If you just do what I did and what lots and lots of other people did…I don’t want a medal, it’s easy. All you have to do to lose weight is turn it into carbon dioxide and water.
And to do that, all you have to do is eat less, move more and keep breathing. Thank you.
SUMMARY OF THIS TALK:
Ruben Meerman’s talk, “The Mathematics of Weight Loss,” presents intriguing insights into the science of weight loss. Here are the key takeaways from his presentation:
- Misconceptions about Weight Loss: Meerman begins by highlighting a common misunderstanding about weight loss – where does the lost weight go? He demonstrates through a video that many people do not know the answer.
- Chemical Composition of Fat: He explains that human fat has a chemical formula, C55 H104 O6, which is the average composition of a fat molecule in the human body.
- Fat Loss Process: The process of losing fat is a biochemical reaction. Fat, when combined with oxygen, results in carbon dioxide and water. This reaction is the basis of weight loss.
- Exhalation of Carbon Dioxide: A significant point Meerman makes is that the carbon in the fat is exhaled as carbon dioxide. This is a crucial aspect that many people overlook – the primary way we lose weight is through breathing.
- Conversion of Fat to Energy: While fat is used to produce energy, Meerman clarifies that the fat itself doesn’t just turn into energy. The atoms in fat are transformed into carbon dioxide and water, which are then expelled from the body.
- Physical Representation of Weight Loss: He uses dry ice (solid carbon dioxide) to visually represent how carbon dioxide, which has mass, is a significant part of what is lost during weight loss.
- Digestion and Metabolism: Meerman explains the difference between digestion (getting food into your body) and metabolism (how your body uses or stores this energy). If you don’t burn the energy from food, it gets converted into fat.
- The Role of Diet and Exercise: Consistent with conventional wisdom, Meerman emphasizes the importance of eating less and moving more. This creates an energy deficit that forces the body to use stored fat for energy.
- Chemical Breakdown of Fat: He delves into the chemistry of how fat is broken down, explaining the stoichiometry involved in converting fat into carbon dioxide and water.
- Weight Loss Misconceptions and Climate Change: Meerman addresses a common misconception that weight loss could contribute to climate change. He clarifies that the carbon dioxide exhaled was recently captured by plants and is part of a short-term carbon cycle, unlike the carbon released by burning fossil fuels.

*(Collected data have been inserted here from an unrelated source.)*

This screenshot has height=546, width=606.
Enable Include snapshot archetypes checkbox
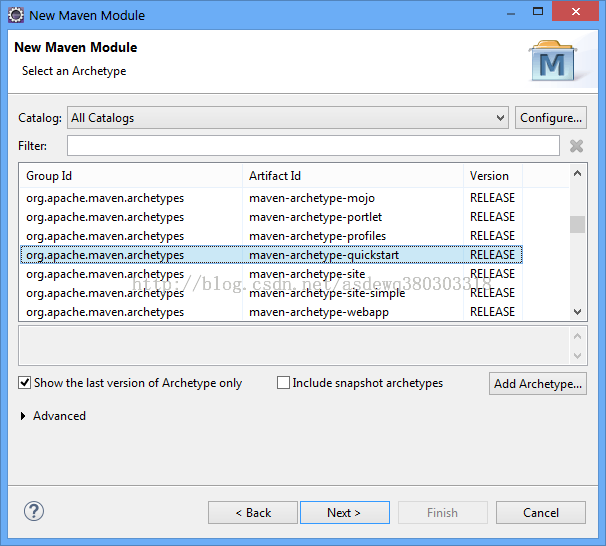(283, 383)
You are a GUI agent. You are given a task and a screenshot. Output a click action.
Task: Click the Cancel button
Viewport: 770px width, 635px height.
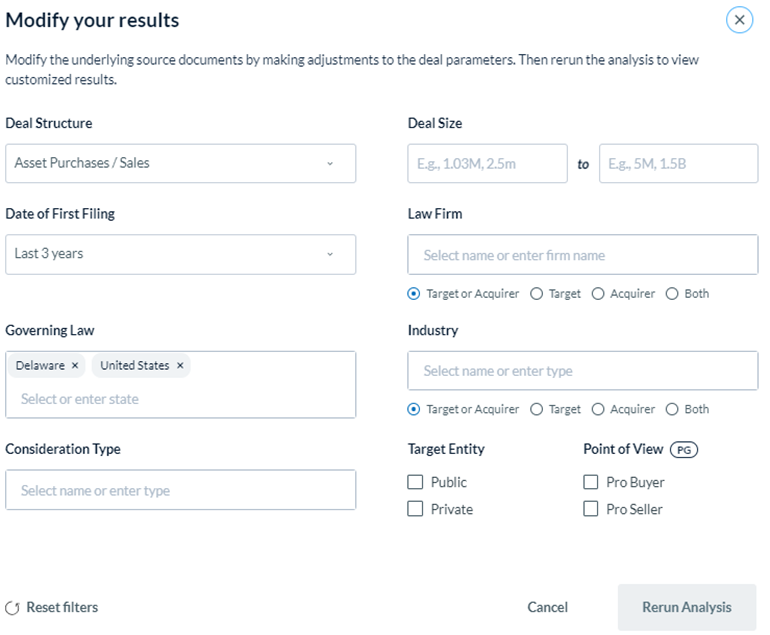[548, 607]
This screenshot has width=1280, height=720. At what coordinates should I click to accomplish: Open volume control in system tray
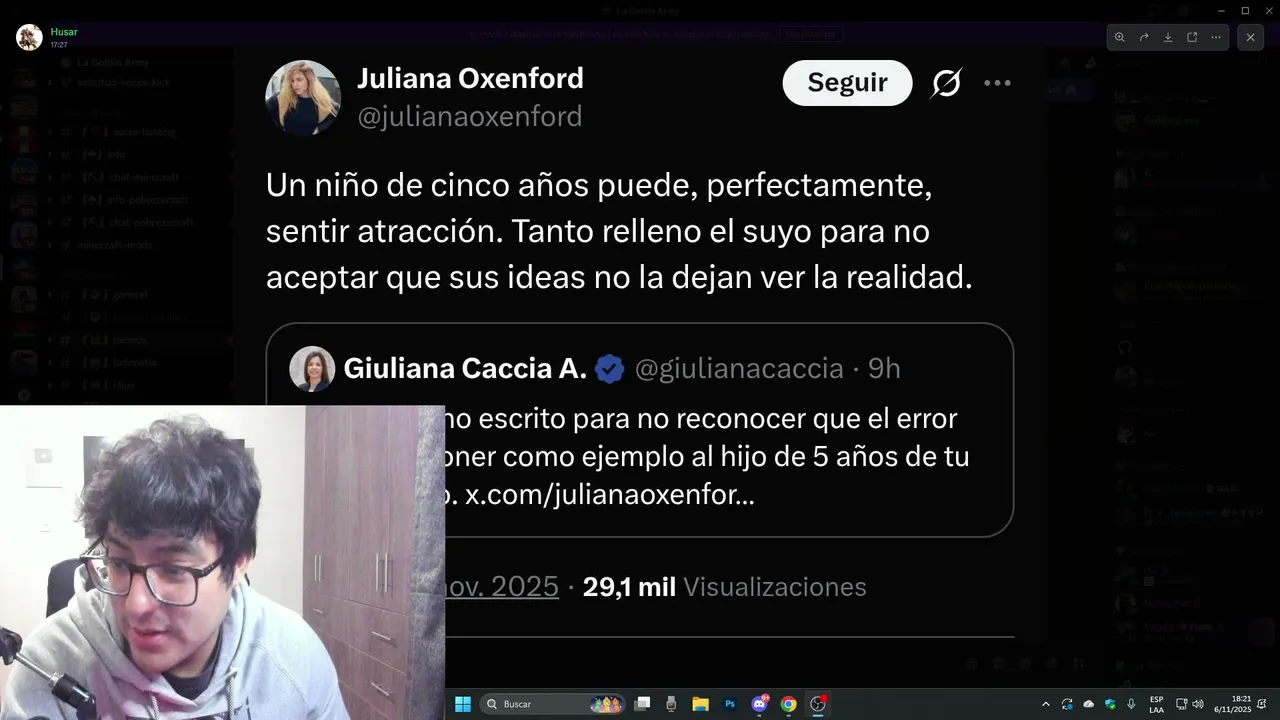click(1198, 704)
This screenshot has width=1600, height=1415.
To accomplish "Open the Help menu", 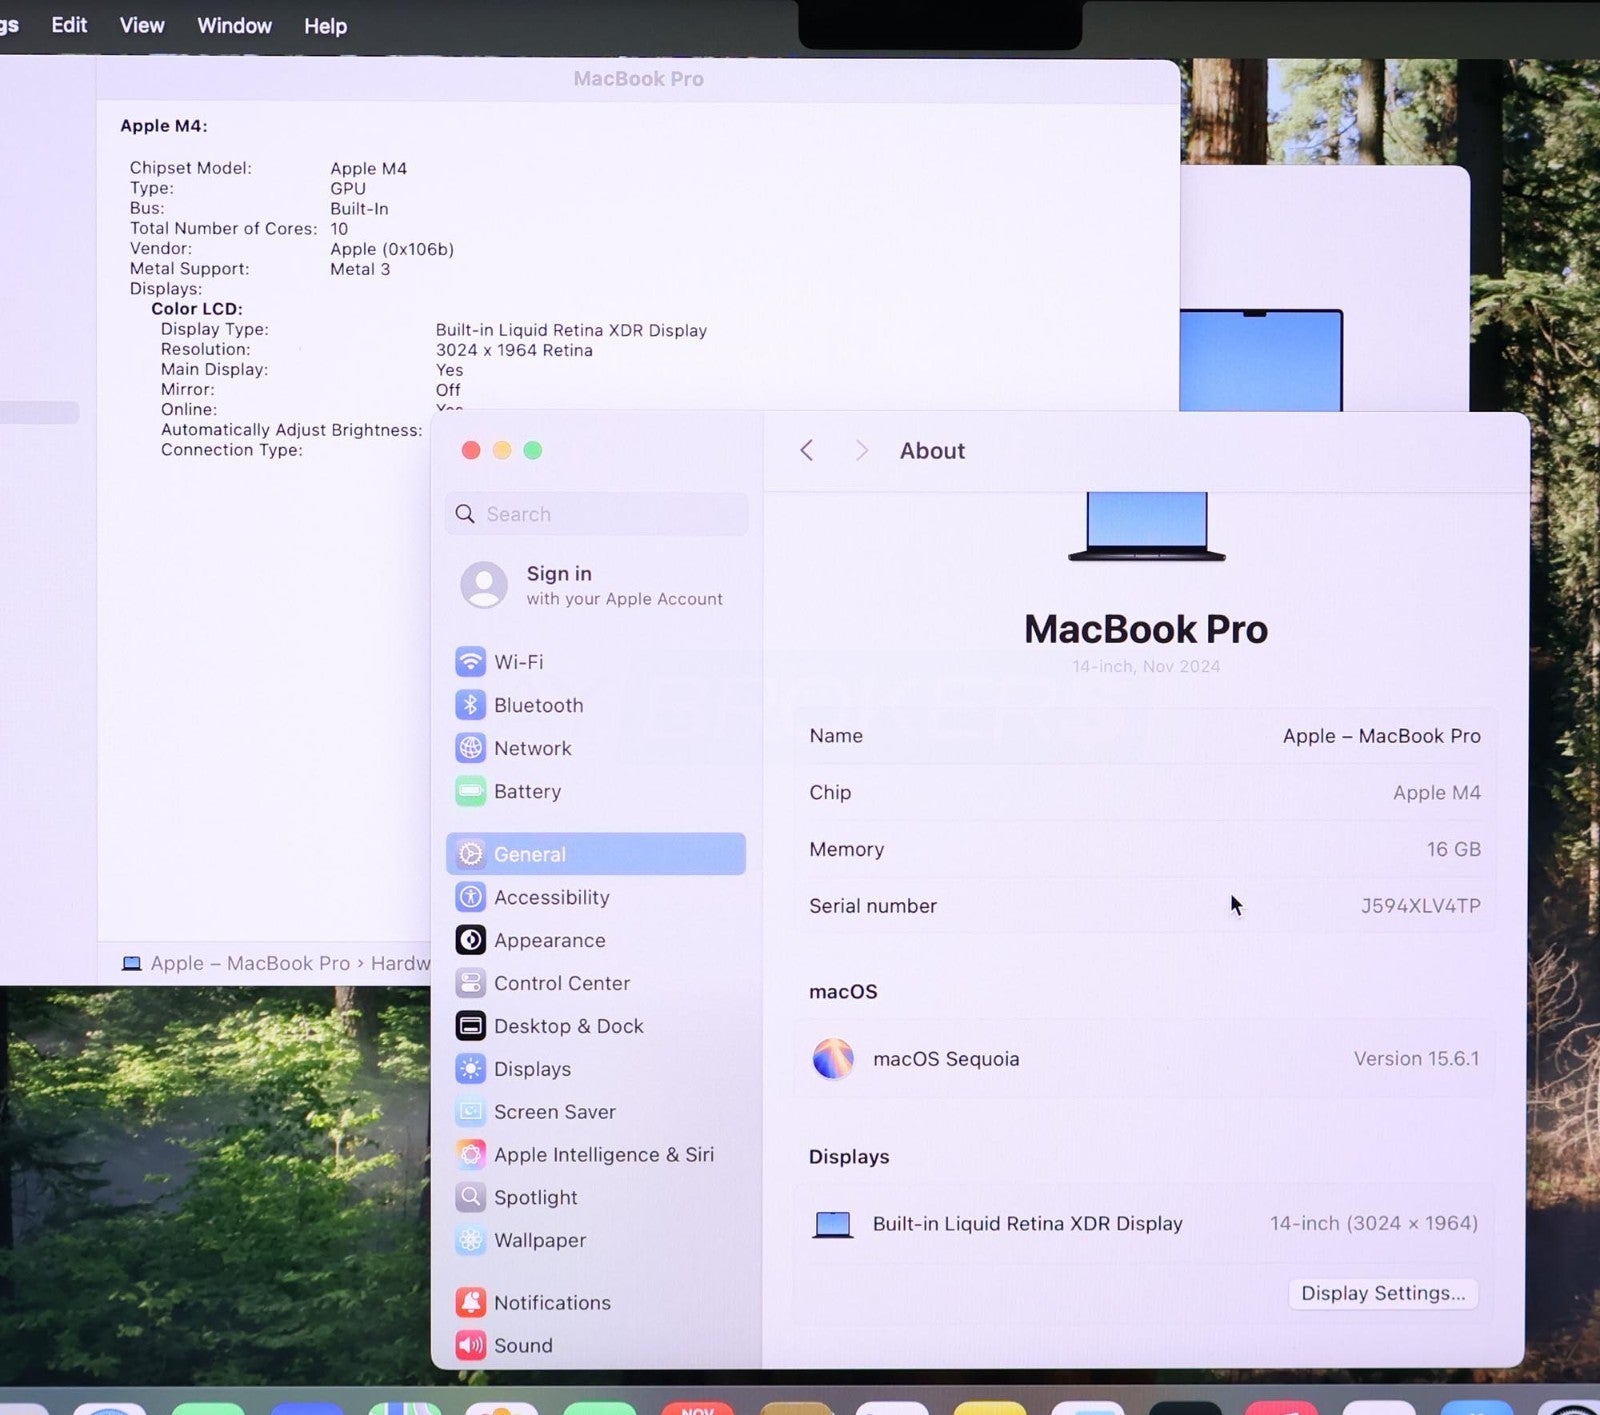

- Practical Implications: The talk concludes with practical advice – to lose weight, one must focus on turning fat into carbon dioxide and water through a combination of diet, exercise, and continued breathing.
In essence, Meerman’s talk demystifies the process of weight loss, explaining it through basic chemistry and emphasizing the role of breathing in expelling the byproducts of fat metabolism.